People, Travel

Slum Tourism Spreads in Rio

Favela hostels for tourists first opened in 2009.Favela hostels for tourists first opened in 2009.

Tourists flocking to Rio de Janeiro for the Olympic Games now have the option to stay in favelas, or slums.

Slum tourism, as it was dubbed years ago, may have raised some ethical issues in Brazil but provides a welcome economic boost to poorer neighborhoods.

Dressed in T-shirts emblazoned with “France” and “Brasil,” four French tourists make their way past graffiti-splashed walls in the Babilonia favela overlooking Rio de Janeiro, France24 reported.

The four friends feel totally at home in this favela, where they each pay €20 per night for their stay in a tiny-yet-comfortable hostel catering to tourists.

“It’s a little small for four, but there’s a bunk-bed on each side,” explains one with a grin.

Their brightly lit, freshly painted favela dwelling came as a bit of a surprise for the tourists.

“We were expecting something more rundown, less colorful.
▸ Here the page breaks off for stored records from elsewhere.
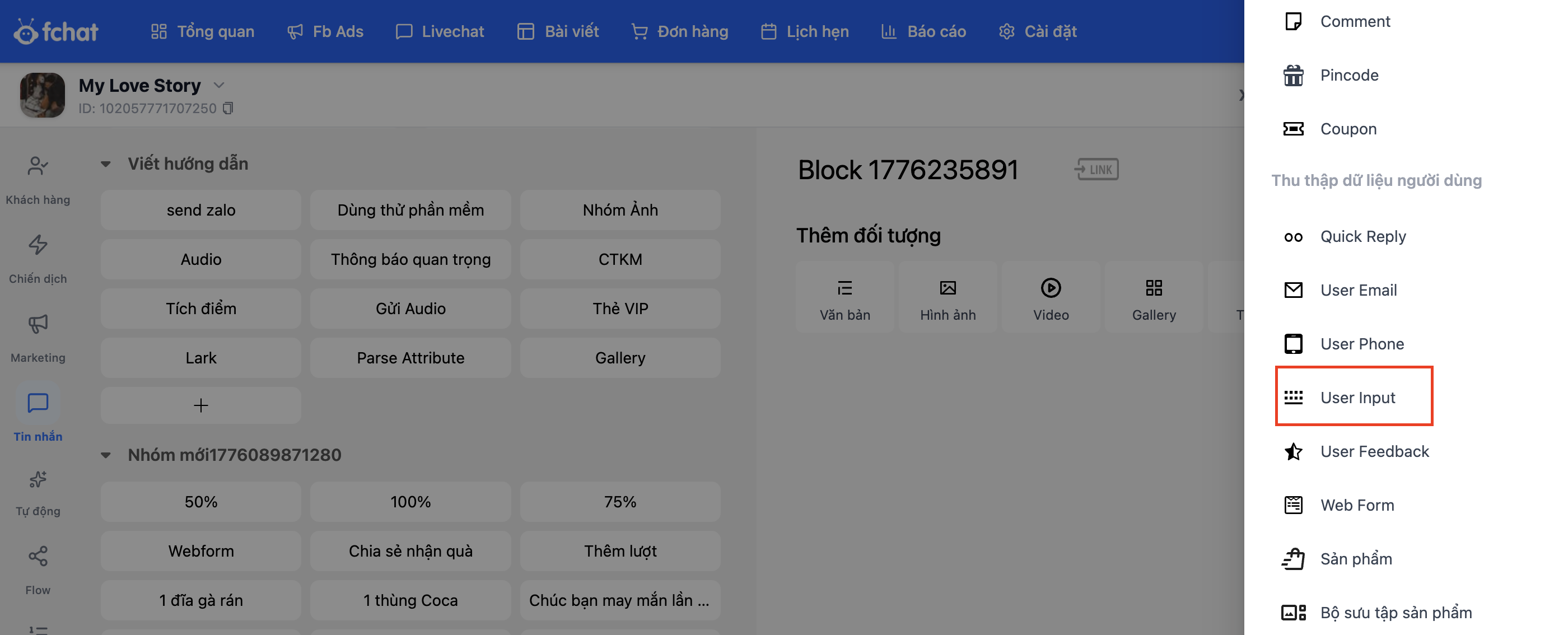Collapse the Viết hướng dẫn group
The width and height of the screenshot is (1568, 635).
[106, 164]
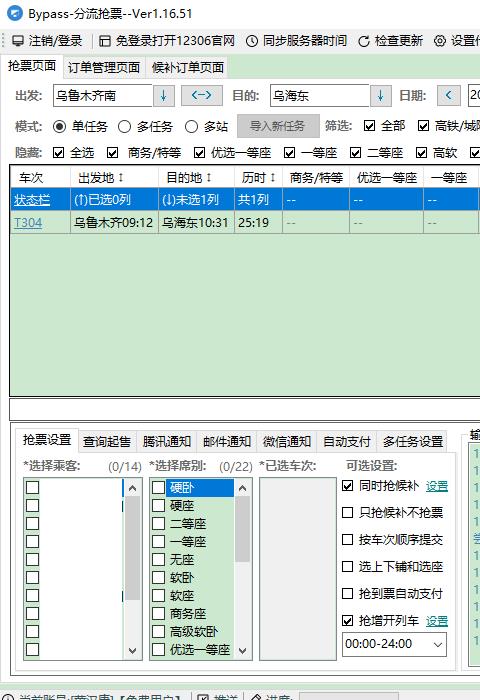480x700 pixels.
Task: Switch to the 订单管理页面 tab
Action: pos(104,67)
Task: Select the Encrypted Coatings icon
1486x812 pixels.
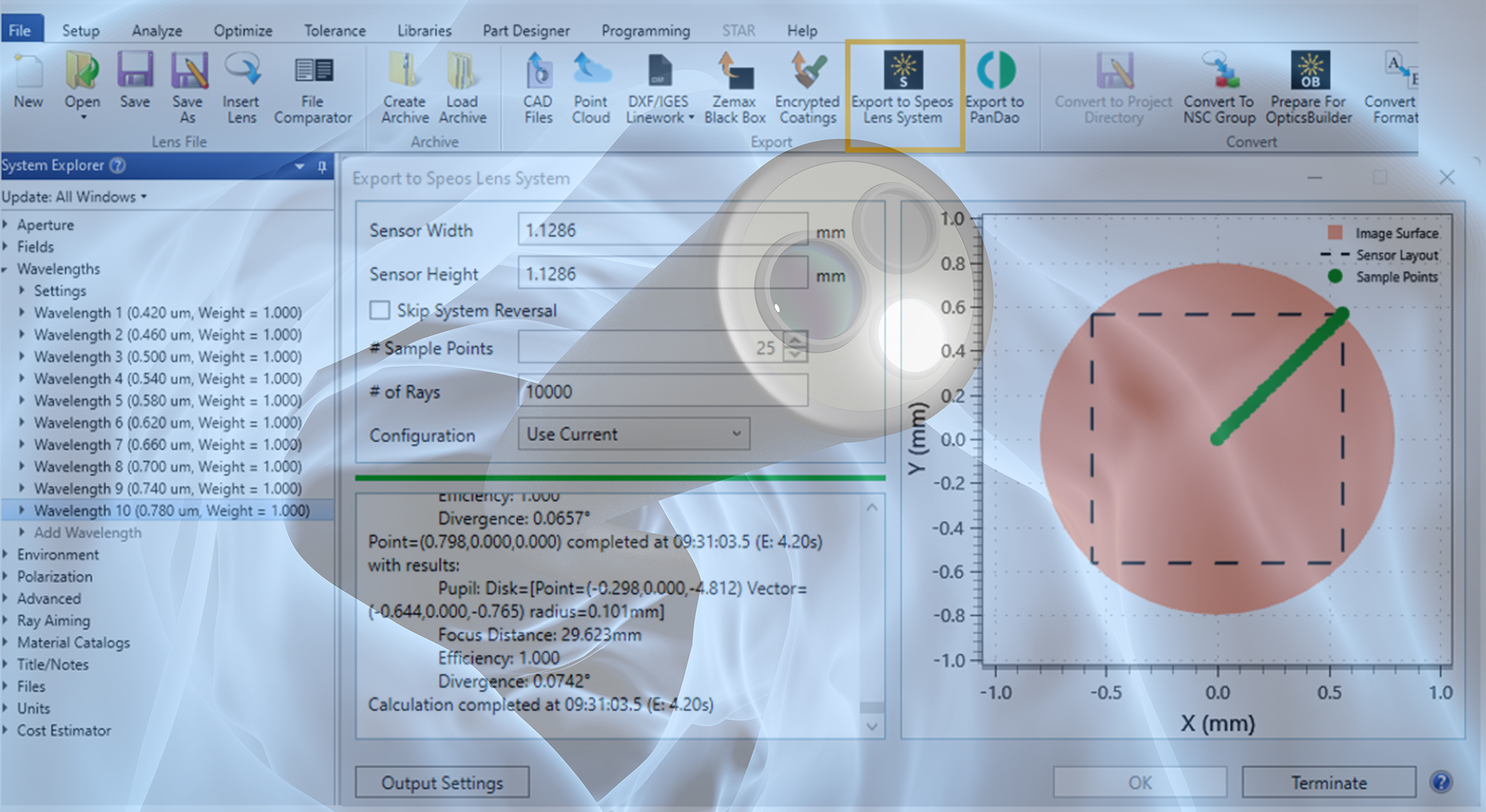Action: pos(807,88)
This feels joyful,” said another.

When favela hostels for tourists first opened in 2009, shortly after the government launched a pacification program to clean up the country’s high-crime zones, slum tourism came in for some criticism among Brazilians.

But favela hostel owner, Eduardo Figueiredo, says it has been an economic driver in Babilonia.

“If a client from my hostel takes a motorcycle taxi, it generates a profit for the driver who goes and has a burger at the restaurant down the street. In the end, it helps keep the local economy going. It’s a virtuous cycle,” he said.

Hostel owners say they have been able to raise their prices during the Rio Games to the benefit of the community, a sentiment a store owner echoes as tourists stop by and are greeted with high-fives.

“We talk to them, it’s friendly. They don’t ignore us,” said the store owner. “Sometimes we don’t even think of them as tourists anymore. They integrate very well into daily life.”